A primary key is a logical concept, not a physical one. Some folks confuse this issue when implementing the physical details of this logical concept for the DBMS. One example of the logical/physical confusion emerges when designers add extra columns onto a primary key definition because they are focusing on the DBMS-built index "behind" the primary key. By default, said index is likely to be clustered. Clustering should be done along the most likely access path used to select and filter rows. The confused designers add several columns onto the definition of the primary key because they know that frequent access is optimal when clustered a certain way. While the designer's assumptions about access paths may be entirely true, the designer who makes such choices creates primary keys that are no longer logical primary keys. Not sustaining the primary key as the logical and minimal set of columns results in the DBMS relying on a larger set of columns to identify uniqueness. This incorrect belief occasionally may cause the DBMS to make bad choices in resolving queries because it assumes values are necessary for all of the columns in the defined primary key to uniquely identify any row.

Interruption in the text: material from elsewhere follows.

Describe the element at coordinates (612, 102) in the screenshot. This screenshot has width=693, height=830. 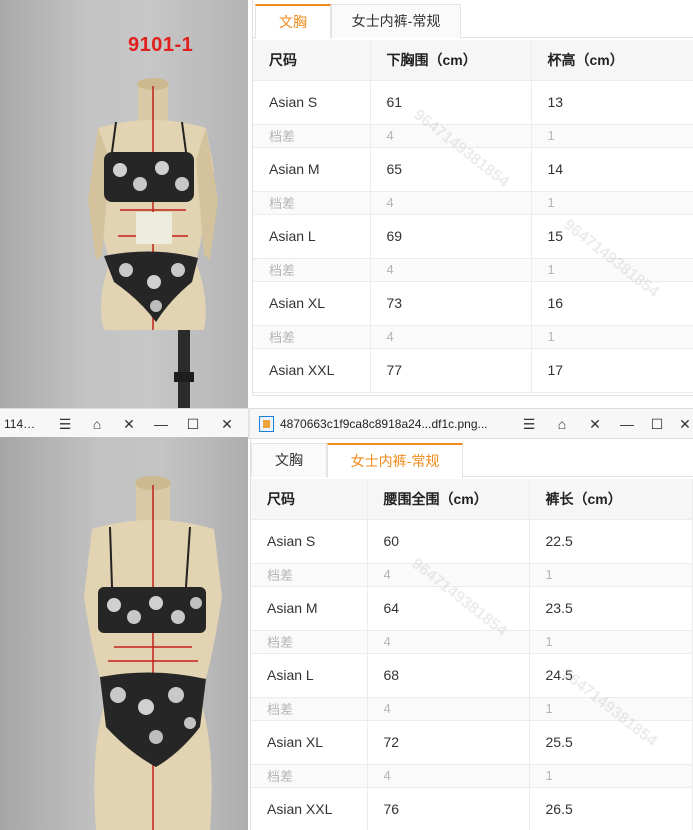
I see `value-cell: 13` at that location. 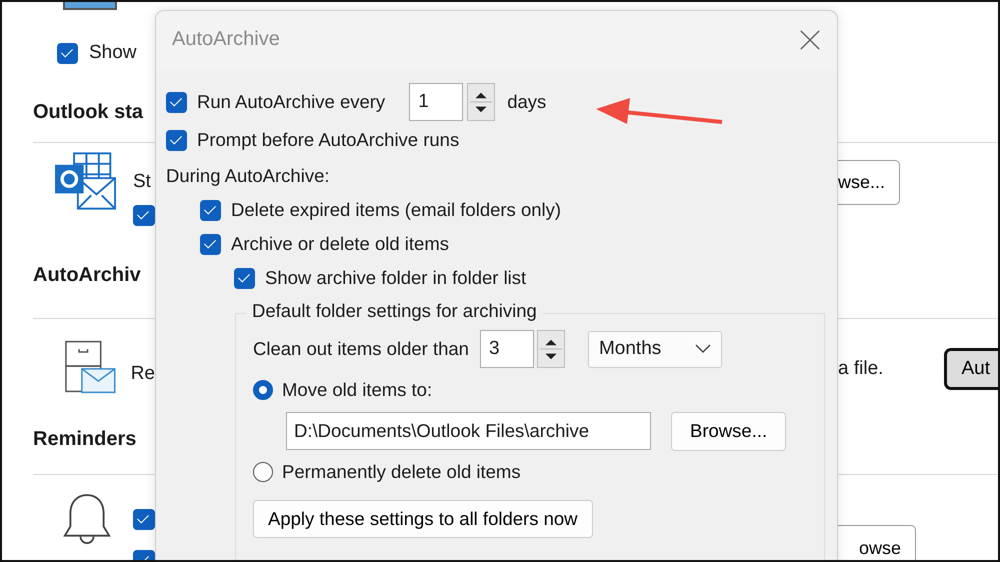 I want to click on option-label: St, so click(x=142, y=182).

The same confused designer likely has the alternative of leaving untouched the initial, logical designation of the primary key. Invoking the proper options during the primary key definition may result in the supporting index not being clustered. A separate clustering index still could be defined, using all proper access path knowledge identified for the table. In this manner, the semantics of the logical primary key remain true in their physical implementation, and access performance is optimized via the other clustered index. Additionally, logical and physical ideas remain separate and distinct, eliminating the confusion caused by an attempt to define a single object serving both purposes. Indexes and keys are different concepts. The flaw in a single-object approach is that one side is misstated when forcing the two thoughts into one database object.